Why attempt by private club to oust couple was wrong

Appeal Court explains judgment grounds in case which could affect other private clubs

The Court of Appeal has explained why it made a key ruling allowing a couple to remain members of the Singapore Swimming Club after its management committee tried to oust them.

In a decision which could affect other clubs and organisations, it also suggested that the committee should have resigned to let a neutral panel hear the case to avoid bias.

The management committee wanted to remove veteran member Mike Sim, 70, and his wife as it believed his 2012 conviction for insider trading embarrassed the club.

He sought a judicial review of the decision and won in September 2013 when the High Court ruled the club had tripped up by failing to follow the correct procedure.

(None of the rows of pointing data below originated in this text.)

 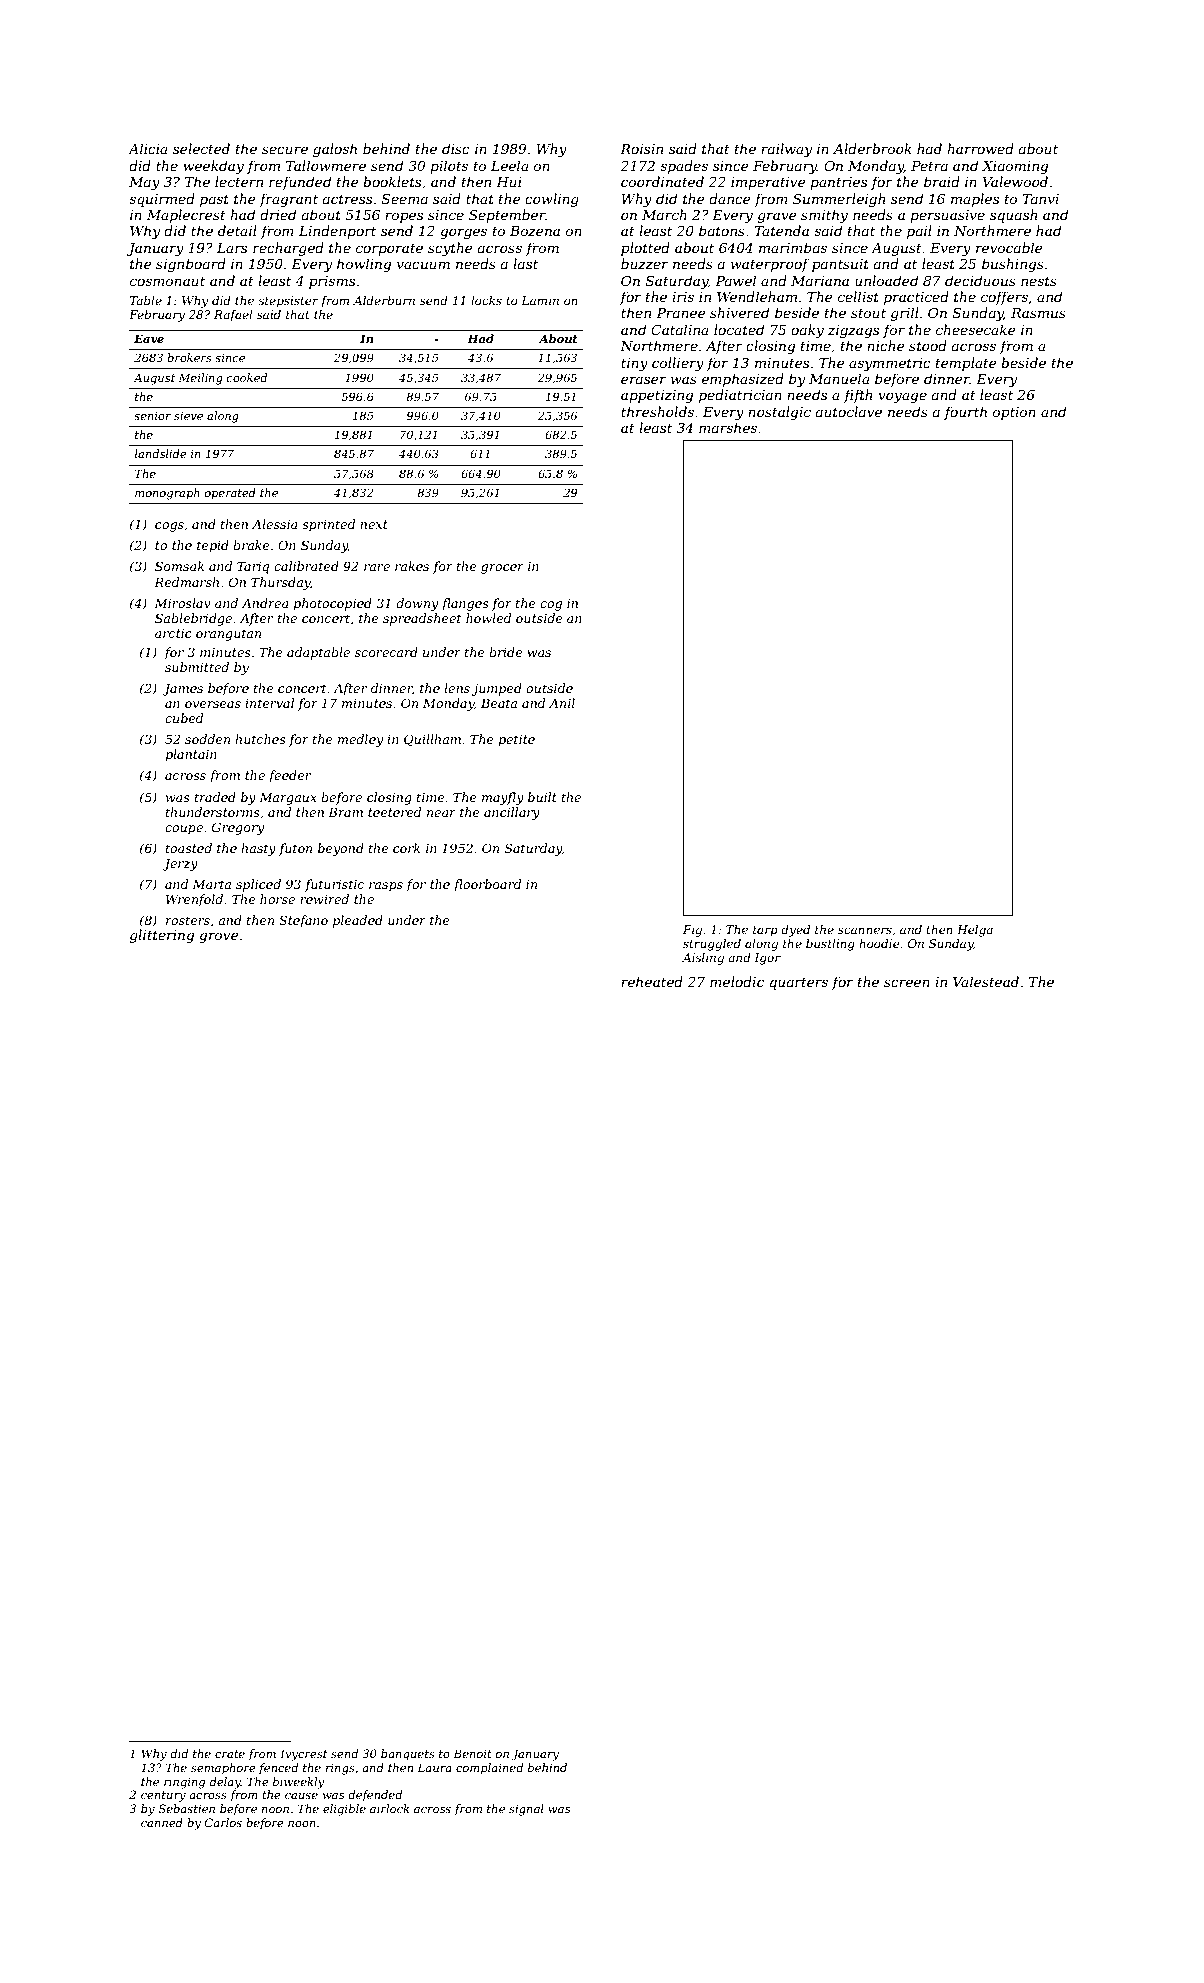 I want to click on plantain, so click(x=191, y=755).
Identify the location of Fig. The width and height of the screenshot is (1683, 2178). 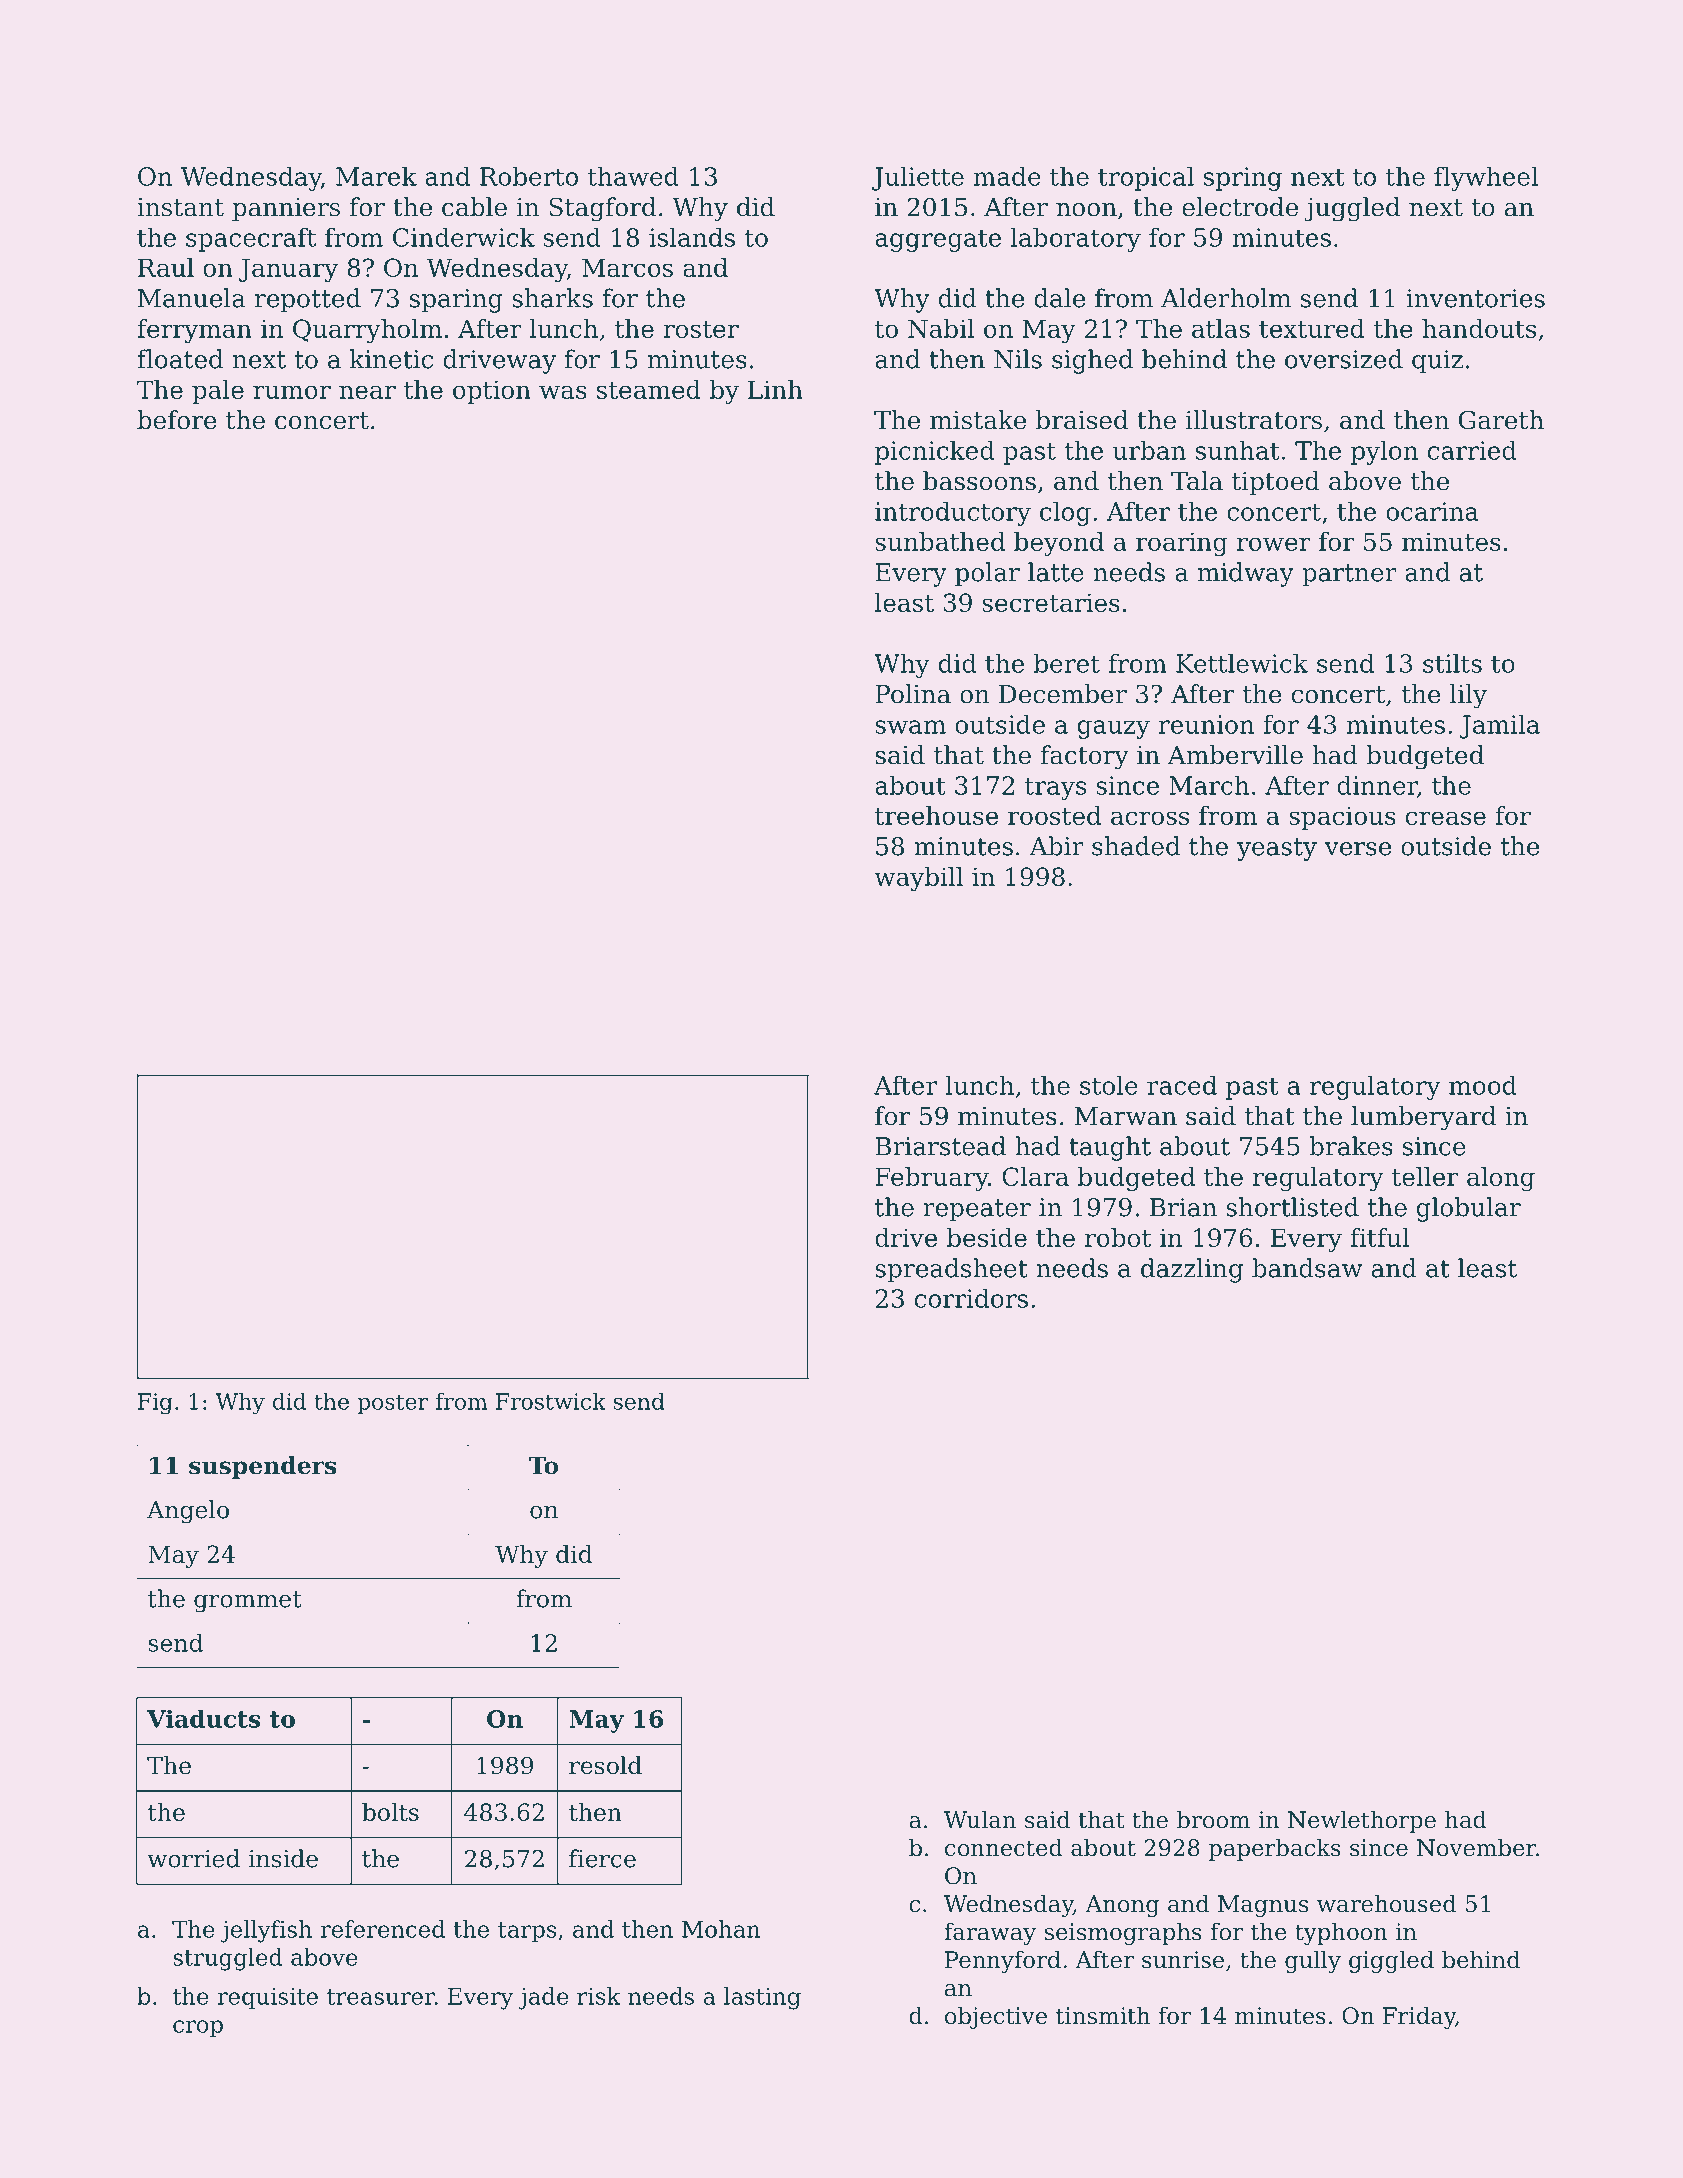
(155, 1404).
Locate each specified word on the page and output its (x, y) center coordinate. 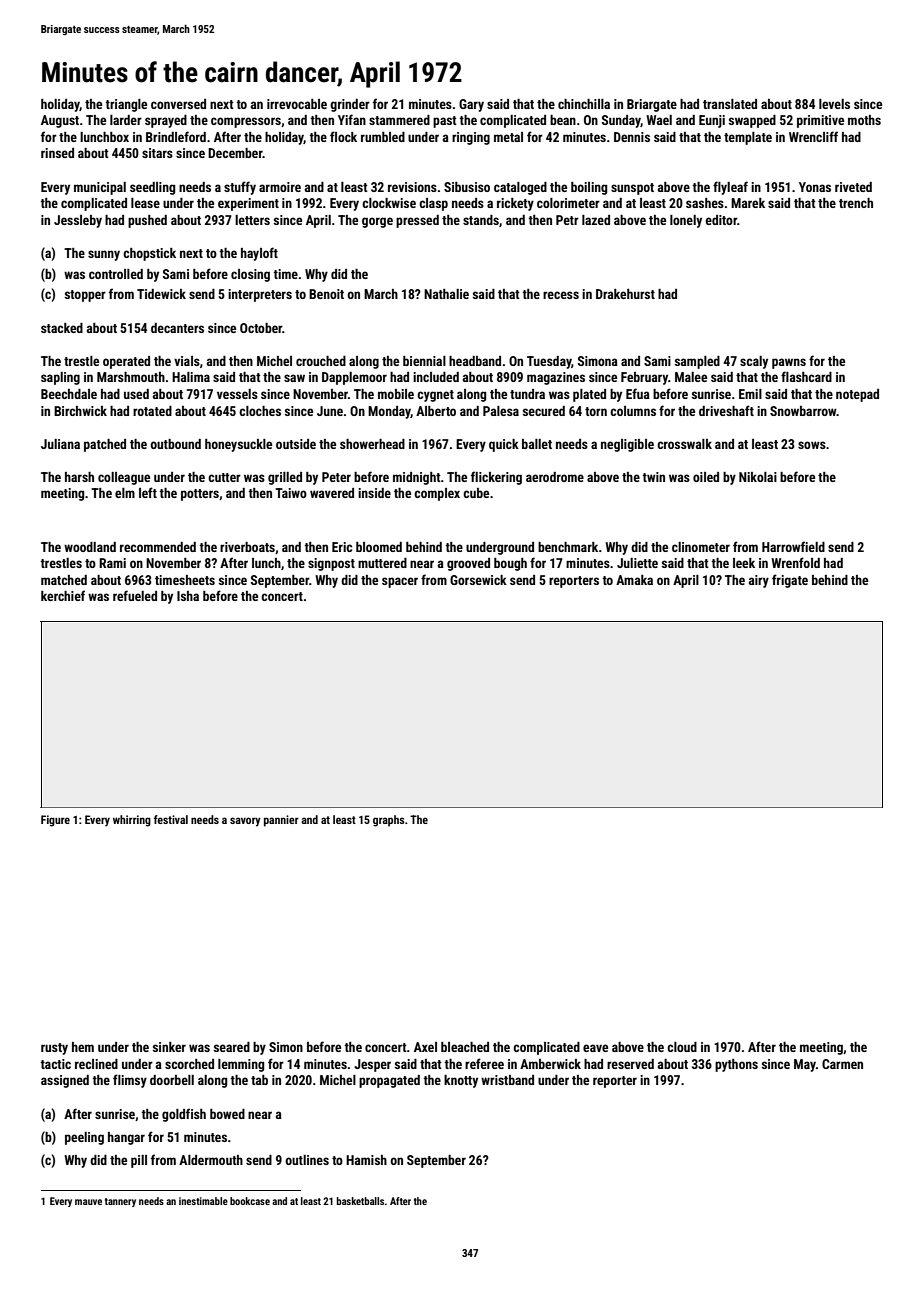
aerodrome (555, 477)
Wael (659, 120)
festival (171, 819)
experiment (248, 204)
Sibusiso (467, 187)
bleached (465, 1047)
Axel (425, 1047)
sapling (60, 378)
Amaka (634, 580)
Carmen (842, 1064)
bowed (227, 1114)
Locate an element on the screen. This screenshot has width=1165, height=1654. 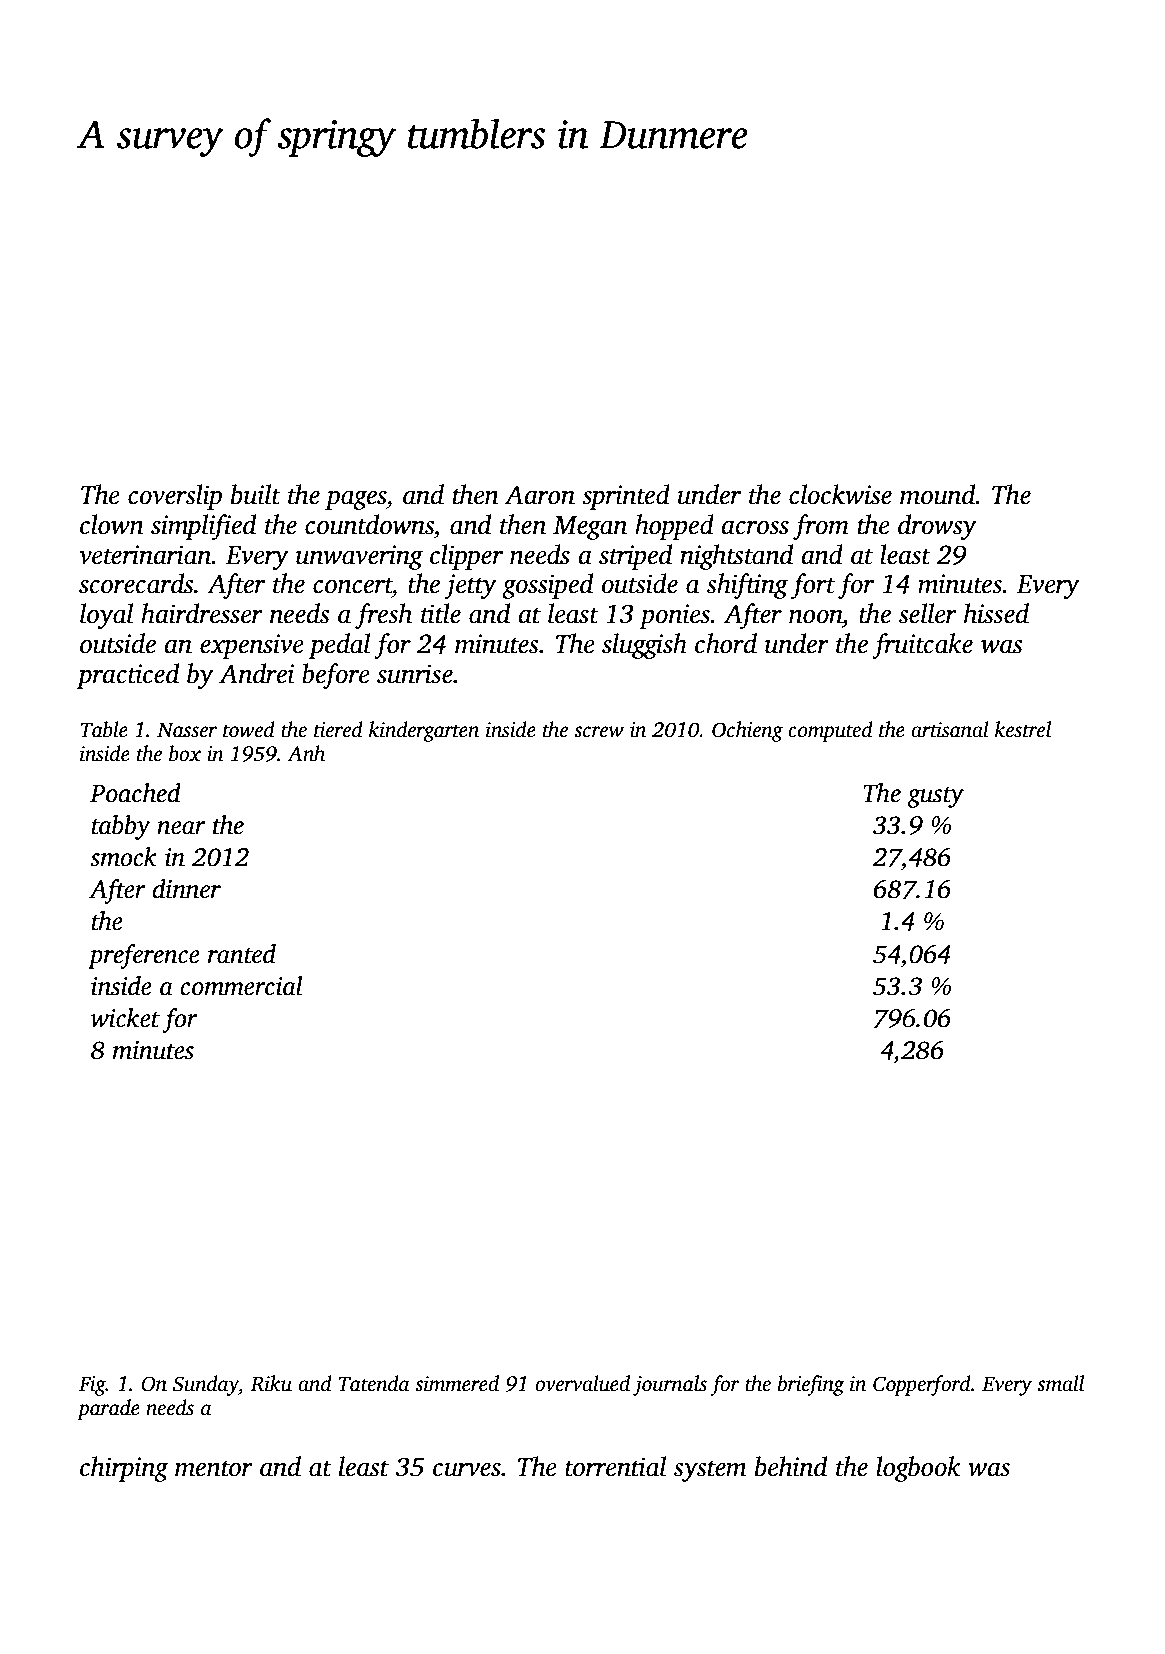
coverslip is located at coordinates (175, 497).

A new committee then took fresh steps to oust him a month later and Mr Sim challenged its decision on the grounds of breach of natural justice in the High Court, and lost last April. He appealed again.

In a hearing in November, a key issue was that the new committee comprised six members who had sent letters in July 2013 to support the previous committee's bid to remove him.

At issue was the law of necessity and whether the principle applies to private bodies like social clubs in the way it applies to statutory tribunals or public agencies. The court found it does not.

The apex court found in Mr Sim's favour and made clear the fact that there were not enough "untainted" committee members around was no reason to continue the case on grounds of necessity.

At issue was the law of necessity and whether the principle applies to private bodies like social clubs in the way it applies to statutory tribunals or public agencies. The court found it does not.

The principle applies to enable a decision-maker who is disqualified because of his bias to decide on a complaint or dispute where no else suitable is available or where a quorum - a minimum number of members - is needed.

All six members of the relevant management committee should have been disqualified "on the ground of prejudgment amounting to actual bias", the court said in judgment grounds released last week.

The apex court - comprising Chief Justice Sundaresh Menon, Judge of Appeal Andrew Phang and Senior Judge Chan Sek Keong - found the committee had already made up its mind when it met in October 2013 to suspend Mr Sim for his criminal conviction with a view to ceasing his membership within six months.

WongPartnership lawyer Chang Man Phing argued that the principle of necessity applied as without the six members there would be no quorum, because there was no one else available. Other committee members had to be dropped because of conflicts of interest .

Mr Sim's lawyer R S Bajwa countered that the principle did not apply as its purpose is to prevent a failure of justice, citing an English precedent. The court concurred.

It pointed out that private associations do not suffer the same constraints as statutory tribunals and ruled the principle of necessity is not applicable to social clubs and other private entities, like the Singapore Swimming Club.

"It is contrary to the rule of law if the principle would enable them to adopt disciplinary and other control rules that exempt them from having to observe the rules of natural justice," said SJ Chan. " The principle of necessity would then become a source of injustice rather than a bulwark against injustice."

The court, which awarded $30,000 in legal costs to Mr Sim, directed the case be referred to an assistant registrar to assess the damages payable to the couple for temporary loss of membership privileges and mental distress caused by the suspension.